The problem: Reproduce the following lines exactly, starting at the line that has "Click the magenta legend swatch beside 41.3" and continuing through the end of the data.

╭─ Entries supplied

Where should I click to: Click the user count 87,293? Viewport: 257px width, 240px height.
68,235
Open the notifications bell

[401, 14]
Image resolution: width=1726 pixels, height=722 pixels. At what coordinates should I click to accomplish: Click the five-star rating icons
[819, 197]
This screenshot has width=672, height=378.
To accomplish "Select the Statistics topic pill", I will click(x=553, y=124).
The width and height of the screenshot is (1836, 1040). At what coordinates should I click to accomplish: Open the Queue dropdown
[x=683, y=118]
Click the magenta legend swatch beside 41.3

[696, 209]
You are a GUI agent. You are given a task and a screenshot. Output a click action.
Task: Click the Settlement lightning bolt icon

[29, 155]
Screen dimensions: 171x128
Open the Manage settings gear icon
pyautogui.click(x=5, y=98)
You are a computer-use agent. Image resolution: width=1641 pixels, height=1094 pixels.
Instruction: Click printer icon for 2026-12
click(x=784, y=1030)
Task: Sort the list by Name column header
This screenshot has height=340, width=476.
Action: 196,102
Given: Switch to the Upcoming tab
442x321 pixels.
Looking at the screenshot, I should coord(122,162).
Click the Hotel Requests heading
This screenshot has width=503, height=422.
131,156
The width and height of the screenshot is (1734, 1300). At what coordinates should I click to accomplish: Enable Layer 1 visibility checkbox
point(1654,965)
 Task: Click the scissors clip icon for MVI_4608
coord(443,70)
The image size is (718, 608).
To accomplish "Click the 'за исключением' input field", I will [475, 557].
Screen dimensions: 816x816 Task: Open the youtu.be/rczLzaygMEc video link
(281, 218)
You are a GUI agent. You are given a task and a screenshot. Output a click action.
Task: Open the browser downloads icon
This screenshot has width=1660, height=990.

╰─

Worked answer:
Click the magenta legend swatch beside 41.3

[696, 209]
You are a GUI agent. You are given a task and a screenshot. Output a click action.
Task: Click the Settlement lightning bolt icon

[29, 155]
Screen dimensions: 171x128
Open the Manage settings gear icon
pyautogui.click(x=5, y=98)
You are a computer-use agent. Image resolution: width=1641 pixels, height=1094 pixels.
Instruction: Click printer icon for 2026-12
click(x=784, y=1030)
Task: Sort the list by Name column header
This screenshot has height=340, width=476.
Action: 196,102
Given: Switch to the Upcoming tab
442x321 pixels.
Looking at the screenshot, I should coord(122,162).
Click the Hotel Requests heading
This screenshot has width=503, height=422.
131,156
The width and height of the screenshot is (1734, 1300). At what coordinates should I click to accomplish: Enable Layer 1 visibility checkbox
point(1654,965)
 Task: Click the scissors clip icon for MVI_4608
coord(443,70)
The image size is (718, 608).
To accomplish "Click the 'за исключением' input field", I will [475, 557].
Screen dimensions: 816x816 Task: Open the youtu.be/rczLzaygMEc video link
(281, 218)
You are a GUI agent. You are given a task and a screenshot. Output a click action.
Task: Open the browser downloads icon
This screenshot has width=1660, height=990.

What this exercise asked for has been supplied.